═════ Input records ═════

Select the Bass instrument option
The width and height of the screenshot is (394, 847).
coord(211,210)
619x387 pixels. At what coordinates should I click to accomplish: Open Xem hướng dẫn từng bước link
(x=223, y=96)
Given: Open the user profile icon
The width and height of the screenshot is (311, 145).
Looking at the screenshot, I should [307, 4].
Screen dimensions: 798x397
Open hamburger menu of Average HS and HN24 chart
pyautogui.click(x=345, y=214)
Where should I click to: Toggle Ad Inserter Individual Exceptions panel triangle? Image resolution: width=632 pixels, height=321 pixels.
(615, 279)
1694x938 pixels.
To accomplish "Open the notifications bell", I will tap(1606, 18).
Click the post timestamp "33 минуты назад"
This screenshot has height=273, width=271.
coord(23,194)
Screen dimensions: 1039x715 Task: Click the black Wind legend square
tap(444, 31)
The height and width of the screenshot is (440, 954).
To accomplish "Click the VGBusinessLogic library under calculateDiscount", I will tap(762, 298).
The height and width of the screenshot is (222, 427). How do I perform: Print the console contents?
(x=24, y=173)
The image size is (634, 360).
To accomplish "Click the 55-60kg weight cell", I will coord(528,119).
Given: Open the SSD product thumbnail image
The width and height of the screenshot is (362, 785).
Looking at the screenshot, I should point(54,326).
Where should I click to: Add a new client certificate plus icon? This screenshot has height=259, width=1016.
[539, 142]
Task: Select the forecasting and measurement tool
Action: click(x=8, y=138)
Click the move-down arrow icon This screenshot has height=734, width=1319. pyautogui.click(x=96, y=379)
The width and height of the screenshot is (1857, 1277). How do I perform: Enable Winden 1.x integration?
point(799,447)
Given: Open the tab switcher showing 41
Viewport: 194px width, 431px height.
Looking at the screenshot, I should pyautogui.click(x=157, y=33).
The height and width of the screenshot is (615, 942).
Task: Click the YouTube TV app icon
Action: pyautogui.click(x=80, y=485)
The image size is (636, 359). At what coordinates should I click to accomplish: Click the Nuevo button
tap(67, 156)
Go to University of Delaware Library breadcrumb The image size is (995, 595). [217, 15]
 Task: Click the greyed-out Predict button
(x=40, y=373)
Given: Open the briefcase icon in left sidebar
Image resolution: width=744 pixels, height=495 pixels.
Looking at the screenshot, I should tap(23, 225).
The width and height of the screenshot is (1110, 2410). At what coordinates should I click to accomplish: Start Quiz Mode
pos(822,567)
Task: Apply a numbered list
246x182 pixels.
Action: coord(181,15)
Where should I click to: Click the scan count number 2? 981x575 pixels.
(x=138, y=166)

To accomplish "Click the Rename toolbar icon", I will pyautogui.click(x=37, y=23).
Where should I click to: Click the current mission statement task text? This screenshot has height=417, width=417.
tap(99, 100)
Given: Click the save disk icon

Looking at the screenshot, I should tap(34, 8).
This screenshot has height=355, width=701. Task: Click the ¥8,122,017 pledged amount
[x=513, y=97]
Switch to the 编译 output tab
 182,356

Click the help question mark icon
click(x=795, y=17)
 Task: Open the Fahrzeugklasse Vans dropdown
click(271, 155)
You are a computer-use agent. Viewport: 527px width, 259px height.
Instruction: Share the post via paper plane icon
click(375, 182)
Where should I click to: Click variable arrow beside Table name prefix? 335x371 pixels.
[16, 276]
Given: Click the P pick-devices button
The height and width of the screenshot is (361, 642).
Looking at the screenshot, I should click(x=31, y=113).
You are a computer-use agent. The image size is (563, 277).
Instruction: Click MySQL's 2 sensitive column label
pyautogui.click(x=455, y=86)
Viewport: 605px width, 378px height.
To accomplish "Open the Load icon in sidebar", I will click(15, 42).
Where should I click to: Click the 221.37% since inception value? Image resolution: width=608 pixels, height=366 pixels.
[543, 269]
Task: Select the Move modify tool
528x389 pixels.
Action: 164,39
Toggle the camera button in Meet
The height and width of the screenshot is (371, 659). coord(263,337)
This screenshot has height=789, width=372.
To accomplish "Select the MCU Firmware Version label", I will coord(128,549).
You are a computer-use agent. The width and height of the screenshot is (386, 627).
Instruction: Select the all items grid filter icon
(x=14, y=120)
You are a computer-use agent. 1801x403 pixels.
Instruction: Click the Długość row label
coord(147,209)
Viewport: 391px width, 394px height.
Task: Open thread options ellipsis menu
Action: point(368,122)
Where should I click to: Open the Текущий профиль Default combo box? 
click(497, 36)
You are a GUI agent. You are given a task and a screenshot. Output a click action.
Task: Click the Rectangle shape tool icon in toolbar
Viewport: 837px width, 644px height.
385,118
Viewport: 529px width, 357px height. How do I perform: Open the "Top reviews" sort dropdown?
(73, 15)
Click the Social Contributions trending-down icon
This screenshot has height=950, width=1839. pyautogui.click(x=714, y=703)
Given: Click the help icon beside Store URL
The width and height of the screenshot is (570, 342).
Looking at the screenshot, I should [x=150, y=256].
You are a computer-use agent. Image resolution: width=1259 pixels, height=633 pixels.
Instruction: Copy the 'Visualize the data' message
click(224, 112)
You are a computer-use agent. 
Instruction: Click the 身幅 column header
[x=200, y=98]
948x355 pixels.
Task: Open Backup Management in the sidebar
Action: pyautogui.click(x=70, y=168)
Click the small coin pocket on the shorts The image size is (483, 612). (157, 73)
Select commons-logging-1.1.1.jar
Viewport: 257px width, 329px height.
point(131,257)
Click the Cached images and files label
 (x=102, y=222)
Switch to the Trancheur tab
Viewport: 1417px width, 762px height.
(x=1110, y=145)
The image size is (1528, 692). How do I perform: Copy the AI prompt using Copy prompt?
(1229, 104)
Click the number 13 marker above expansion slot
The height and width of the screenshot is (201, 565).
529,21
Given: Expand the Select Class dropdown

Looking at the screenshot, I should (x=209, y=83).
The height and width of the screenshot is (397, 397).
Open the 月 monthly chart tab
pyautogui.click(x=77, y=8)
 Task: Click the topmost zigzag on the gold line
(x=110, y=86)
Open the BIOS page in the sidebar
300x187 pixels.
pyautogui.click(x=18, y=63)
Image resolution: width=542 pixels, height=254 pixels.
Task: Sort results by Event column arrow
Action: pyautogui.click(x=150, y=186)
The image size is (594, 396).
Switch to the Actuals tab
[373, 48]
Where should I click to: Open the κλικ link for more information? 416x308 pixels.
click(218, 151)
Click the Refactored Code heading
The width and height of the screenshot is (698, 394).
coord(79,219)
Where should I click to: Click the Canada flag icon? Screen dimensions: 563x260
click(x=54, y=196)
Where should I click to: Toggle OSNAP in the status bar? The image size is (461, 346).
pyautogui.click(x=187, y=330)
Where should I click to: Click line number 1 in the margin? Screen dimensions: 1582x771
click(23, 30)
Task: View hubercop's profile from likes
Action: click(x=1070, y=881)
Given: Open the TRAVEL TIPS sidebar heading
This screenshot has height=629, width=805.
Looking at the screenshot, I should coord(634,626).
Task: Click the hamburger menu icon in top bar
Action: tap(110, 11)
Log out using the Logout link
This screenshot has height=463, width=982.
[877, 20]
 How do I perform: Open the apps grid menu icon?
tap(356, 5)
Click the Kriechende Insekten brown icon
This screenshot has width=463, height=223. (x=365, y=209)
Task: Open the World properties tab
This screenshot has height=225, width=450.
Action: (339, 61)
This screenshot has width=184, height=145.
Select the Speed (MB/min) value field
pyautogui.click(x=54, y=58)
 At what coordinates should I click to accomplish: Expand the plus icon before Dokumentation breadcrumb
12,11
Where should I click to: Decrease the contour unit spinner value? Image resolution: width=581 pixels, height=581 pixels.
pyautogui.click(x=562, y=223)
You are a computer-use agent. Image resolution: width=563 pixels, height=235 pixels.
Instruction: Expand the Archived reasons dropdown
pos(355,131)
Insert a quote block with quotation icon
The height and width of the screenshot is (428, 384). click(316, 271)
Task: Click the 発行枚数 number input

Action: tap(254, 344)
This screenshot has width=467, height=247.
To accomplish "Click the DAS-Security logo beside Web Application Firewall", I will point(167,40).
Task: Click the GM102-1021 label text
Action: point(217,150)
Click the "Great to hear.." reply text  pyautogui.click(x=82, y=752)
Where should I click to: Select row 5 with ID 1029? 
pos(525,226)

═════

*What to work on:*
What you return must be an exact retyping of the lines above starting at the line with "Click the help question mark icon" and ending at the line with "You are a computer-use agent. The image", and nothing besides.

*Solution for this exercise:*
Click the help question mark icon
click(x=795, y=17)
 Task: Open the Fahrzeugklasse Vans dropdown
click(271, 155)
You are a computer-use agent. Viewport: 527px width, 259px height.
Instruction: Share the post via paper plane icon
click(375, 182)
Where should I click to: Click variable arrow beside Table name prefix? 335x371 pixels.
[16, 276]
Given: Click the P pick-devices button
The height and width of the screenshot is (361, 642).
Looking at the screenshot, I should click(x=31, y=113).
You are a computer-use agent. The image size is (563, 277).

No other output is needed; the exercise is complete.